Problem description |
Repeat exactly, and only, the lines from the one containing "Where should I" through the last line of the data below.

(Records from a data collection)
>>>

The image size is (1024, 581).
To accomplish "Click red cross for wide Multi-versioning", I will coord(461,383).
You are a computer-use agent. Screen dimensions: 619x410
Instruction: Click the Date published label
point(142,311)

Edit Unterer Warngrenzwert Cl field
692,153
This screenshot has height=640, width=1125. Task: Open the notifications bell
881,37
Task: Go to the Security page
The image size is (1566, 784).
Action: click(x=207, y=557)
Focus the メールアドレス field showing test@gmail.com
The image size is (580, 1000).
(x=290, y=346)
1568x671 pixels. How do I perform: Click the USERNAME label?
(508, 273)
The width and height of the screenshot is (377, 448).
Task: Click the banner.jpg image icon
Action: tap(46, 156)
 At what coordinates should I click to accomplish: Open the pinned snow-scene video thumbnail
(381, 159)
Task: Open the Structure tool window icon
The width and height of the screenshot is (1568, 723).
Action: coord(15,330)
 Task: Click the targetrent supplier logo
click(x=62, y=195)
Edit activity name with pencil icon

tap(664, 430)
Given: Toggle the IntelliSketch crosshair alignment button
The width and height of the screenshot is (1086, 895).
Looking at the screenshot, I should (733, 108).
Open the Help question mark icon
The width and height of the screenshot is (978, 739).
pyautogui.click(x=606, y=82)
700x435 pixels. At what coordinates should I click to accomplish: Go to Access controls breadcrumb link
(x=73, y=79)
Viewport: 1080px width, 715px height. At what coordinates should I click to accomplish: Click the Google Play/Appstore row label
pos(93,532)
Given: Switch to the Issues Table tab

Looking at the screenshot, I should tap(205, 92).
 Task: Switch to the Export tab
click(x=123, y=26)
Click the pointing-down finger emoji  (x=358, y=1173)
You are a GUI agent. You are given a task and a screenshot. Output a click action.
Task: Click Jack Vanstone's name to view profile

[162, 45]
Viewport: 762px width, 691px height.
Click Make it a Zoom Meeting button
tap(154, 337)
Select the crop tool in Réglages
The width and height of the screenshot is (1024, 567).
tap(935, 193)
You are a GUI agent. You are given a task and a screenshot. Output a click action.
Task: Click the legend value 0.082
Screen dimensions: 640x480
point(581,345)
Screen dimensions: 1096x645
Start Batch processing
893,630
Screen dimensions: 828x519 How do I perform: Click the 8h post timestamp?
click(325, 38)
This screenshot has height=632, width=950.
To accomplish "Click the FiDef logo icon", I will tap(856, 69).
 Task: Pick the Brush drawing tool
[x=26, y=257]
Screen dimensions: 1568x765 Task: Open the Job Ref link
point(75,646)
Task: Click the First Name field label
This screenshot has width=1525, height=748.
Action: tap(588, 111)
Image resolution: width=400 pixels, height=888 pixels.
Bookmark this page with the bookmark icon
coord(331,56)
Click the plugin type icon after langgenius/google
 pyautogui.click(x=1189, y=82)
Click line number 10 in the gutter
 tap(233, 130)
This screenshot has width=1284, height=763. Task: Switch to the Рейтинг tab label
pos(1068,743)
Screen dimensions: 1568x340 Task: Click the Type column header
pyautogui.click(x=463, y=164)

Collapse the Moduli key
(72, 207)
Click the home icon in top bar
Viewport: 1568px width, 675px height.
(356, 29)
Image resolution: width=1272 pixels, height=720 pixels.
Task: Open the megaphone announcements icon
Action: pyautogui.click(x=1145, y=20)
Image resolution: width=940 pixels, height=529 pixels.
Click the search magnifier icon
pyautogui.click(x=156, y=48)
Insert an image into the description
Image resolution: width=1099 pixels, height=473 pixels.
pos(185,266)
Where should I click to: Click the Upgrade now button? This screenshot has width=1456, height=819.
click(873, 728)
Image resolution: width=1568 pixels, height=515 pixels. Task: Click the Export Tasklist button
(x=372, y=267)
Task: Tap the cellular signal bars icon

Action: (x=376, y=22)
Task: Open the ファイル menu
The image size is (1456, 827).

<<<

Answer to the exercise |
Where should I click to: Click the Upgrade now button? This screenshot has width=1456, height=819.
click(873, 728)
Image resolution: width=1568 pixels, height=515 pixels. Task: Click the Export Tasklist button
(x=372, y=267)
Task: Tap the cellular signal bars icon

Action: (x=376, y=22)
Task: Open the ファイル menu
The image size is (1456, 827).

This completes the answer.